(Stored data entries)
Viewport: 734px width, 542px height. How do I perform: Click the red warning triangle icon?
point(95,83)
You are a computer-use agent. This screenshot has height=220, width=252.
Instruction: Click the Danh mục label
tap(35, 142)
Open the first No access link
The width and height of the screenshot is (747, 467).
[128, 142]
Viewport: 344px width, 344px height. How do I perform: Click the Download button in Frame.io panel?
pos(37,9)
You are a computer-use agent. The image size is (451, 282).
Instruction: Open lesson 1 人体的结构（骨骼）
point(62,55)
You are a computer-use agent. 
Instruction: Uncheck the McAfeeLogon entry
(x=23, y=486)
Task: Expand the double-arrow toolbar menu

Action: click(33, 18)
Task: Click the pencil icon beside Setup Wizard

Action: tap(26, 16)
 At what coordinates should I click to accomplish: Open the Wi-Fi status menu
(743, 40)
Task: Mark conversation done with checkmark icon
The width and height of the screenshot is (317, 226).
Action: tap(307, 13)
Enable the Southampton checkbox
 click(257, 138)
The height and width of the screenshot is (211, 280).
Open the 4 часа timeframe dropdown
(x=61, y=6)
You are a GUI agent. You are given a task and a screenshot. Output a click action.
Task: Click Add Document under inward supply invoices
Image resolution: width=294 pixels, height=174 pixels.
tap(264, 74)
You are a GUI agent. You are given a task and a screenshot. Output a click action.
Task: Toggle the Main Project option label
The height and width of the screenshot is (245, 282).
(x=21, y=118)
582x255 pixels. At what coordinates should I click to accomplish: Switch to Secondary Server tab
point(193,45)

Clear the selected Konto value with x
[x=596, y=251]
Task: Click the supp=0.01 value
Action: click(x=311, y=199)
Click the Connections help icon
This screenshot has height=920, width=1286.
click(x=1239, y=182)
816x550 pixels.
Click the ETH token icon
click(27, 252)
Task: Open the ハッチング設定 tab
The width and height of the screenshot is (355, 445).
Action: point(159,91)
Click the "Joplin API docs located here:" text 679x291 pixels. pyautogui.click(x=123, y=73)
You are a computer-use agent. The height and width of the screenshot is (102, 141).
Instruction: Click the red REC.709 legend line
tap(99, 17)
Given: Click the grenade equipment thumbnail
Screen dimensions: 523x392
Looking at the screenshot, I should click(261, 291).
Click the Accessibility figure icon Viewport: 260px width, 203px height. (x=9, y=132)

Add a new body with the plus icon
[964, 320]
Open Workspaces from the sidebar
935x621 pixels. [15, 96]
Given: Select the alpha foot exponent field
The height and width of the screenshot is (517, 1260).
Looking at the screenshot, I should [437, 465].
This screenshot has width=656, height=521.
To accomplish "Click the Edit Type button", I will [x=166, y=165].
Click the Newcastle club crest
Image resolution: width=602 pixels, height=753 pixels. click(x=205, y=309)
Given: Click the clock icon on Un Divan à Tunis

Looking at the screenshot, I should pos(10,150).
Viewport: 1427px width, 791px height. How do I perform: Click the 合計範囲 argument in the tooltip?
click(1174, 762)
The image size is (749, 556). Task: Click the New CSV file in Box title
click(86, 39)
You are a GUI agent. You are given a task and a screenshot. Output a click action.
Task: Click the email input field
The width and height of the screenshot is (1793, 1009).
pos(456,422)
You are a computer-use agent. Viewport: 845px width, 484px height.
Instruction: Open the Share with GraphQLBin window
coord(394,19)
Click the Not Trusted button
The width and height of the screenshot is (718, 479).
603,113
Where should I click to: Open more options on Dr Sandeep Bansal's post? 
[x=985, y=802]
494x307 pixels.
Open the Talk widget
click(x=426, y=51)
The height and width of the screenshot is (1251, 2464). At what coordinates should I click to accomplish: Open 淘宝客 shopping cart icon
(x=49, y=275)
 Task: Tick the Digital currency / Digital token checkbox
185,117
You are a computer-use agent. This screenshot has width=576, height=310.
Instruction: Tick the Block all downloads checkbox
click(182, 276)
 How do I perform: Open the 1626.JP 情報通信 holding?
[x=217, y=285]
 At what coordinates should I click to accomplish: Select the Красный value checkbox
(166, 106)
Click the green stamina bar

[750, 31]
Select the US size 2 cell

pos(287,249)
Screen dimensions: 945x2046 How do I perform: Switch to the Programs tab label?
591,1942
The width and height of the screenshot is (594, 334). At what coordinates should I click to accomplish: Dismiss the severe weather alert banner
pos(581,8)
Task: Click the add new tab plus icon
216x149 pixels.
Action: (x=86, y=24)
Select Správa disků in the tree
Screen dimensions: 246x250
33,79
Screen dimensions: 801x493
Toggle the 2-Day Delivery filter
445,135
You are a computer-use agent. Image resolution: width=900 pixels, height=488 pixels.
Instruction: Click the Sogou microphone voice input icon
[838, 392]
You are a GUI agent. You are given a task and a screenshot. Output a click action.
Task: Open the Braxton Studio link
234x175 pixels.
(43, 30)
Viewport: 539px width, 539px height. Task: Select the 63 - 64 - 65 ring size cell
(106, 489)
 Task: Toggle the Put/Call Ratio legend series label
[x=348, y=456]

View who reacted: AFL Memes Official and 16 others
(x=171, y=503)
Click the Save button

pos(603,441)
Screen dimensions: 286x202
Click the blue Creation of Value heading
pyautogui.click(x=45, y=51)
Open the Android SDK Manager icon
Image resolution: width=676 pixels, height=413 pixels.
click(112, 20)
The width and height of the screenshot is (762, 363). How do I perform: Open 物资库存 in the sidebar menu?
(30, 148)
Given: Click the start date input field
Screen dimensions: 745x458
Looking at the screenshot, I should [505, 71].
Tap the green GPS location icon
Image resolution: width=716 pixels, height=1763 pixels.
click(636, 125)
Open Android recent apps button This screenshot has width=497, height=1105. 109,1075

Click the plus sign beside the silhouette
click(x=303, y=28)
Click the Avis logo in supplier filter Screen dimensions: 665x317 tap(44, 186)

WORK ORDER: Each line above that includes "computer" should be shown.

COMPLETED EXERCISE:
You are a computer-use agent. This screenshot has height=220, width=252.
You are a computer-use agent. The image size is (451, 282).
You are a computer-use agent. 
You are a computer-use agent. The height and width of the screenshot is (102, 141).
You are a computer-use agent. Viewport: 845px width, 484px height.
You are a computer-use agent. This screenshot has width=576, height=310.
You are a computer-use agent. Image resolution: width=900 pixels, height=488 pixels.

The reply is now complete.